Hock Seng se ríe con voz ronca y sacude la cabeza.
– No vamos a recibir ningún recambio. No si el Tigre de Bangkok continúa quemando todo lo que llegue a los amarraderos. Tendrás que apañarte con lo que hay.
– Pero están contaminados. Hay vectores potenciales. El problema podría extenderse a los demás tanques.
– ¿Estás seguro?
– Banyat dijo…
– Banyat se metió debajo de un megodonte.
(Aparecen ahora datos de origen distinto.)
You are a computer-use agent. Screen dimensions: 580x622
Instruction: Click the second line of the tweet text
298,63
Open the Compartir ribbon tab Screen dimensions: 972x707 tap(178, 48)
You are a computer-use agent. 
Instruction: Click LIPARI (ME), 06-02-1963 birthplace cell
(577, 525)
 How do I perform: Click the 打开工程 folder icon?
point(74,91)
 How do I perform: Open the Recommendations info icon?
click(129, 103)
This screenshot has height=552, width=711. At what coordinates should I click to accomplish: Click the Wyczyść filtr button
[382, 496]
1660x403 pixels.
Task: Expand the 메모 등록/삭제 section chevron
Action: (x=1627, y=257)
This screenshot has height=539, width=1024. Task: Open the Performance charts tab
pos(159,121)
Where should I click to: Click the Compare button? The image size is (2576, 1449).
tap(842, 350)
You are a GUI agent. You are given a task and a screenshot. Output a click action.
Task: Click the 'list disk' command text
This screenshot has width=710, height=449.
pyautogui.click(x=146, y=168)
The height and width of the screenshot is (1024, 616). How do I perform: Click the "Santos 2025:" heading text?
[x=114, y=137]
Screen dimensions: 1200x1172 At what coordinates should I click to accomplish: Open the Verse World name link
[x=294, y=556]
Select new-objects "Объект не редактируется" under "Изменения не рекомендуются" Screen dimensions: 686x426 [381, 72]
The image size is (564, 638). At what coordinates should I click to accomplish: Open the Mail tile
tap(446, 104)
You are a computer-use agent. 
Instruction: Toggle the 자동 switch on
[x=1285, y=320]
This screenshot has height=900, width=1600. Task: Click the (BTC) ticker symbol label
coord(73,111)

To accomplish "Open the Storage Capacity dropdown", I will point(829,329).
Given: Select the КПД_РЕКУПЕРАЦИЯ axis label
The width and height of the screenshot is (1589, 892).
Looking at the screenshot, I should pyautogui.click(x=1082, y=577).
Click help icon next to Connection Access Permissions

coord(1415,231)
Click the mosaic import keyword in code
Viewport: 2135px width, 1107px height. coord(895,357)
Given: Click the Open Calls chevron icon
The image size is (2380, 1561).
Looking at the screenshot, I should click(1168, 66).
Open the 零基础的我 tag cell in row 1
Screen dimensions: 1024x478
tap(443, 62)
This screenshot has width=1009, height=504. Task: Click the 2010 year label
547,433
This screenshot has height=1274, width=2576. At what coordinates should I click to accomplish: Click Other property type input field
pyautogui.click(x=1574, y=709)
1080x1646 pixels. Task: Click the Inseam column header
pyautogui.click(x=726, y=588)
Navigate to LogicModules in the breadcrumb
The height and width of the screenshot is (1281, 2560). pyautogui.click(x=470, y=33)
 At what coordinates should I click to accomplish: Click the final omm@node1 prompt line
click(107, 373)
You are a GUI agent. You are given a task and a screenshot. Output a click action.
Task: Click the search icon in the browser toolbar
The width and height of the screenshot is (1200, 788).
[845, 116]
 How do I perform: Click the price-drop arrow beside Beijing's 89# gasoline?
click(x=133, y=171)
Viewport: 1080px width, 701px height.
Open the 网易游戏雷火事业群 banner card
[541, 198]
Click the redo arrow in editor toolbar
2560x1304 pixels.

Y como no consigamos que esta línea se ponga en marcha cuanto antes, el farang dejará que todos nos muramos de hambre.
– Pero…
– ¿Crees que no hay otros cincuenta thais dispuestos a hacer tu trabajo? ¿O mil tarjetas amarillas?
Kit cierra la boca. Hock Seng asiente con gesto sombrío.
– Consigue que esta línea funcione.
– Si los camisas blancas realizan una inspección, verán que los tanques están sucios. -Kit pasa un dedo por la espuma gris que ribetea el borde de uno de los tanques-. Esto no debería ser así. Las algas tendrían que brillar mucho más. Sin tantas burbujas.
Hock Seng frunce el ceño y estudia los tanques.
– Como no pongamos la línea en funcionamiento, nos moriremos todos de hambre. -Se dispone a añadir algo más, pero en ese momento la pequeña Mai irrumpe corriendo en la sala.
– Khun. Ha llegado un hombre preguntando por usted.
Hock Seng le lanza una mirada de impaciencia.
– ¿Se trata de alguien con información sobre un tambor nuevo? ¿Un tronco de teca arrancado del bot de algún templo, a lo mejor? -Mai abre la boca y vuelve a cerrarla, consternada ante la blasfemia, pero a Hock Seng le da igual-. Si ese hombre no viene con una rueda de tracción, no tengo tiempo para él. -Se vuelve hacia Kit-. ¿No se pueden drenar y limpiar los tanques?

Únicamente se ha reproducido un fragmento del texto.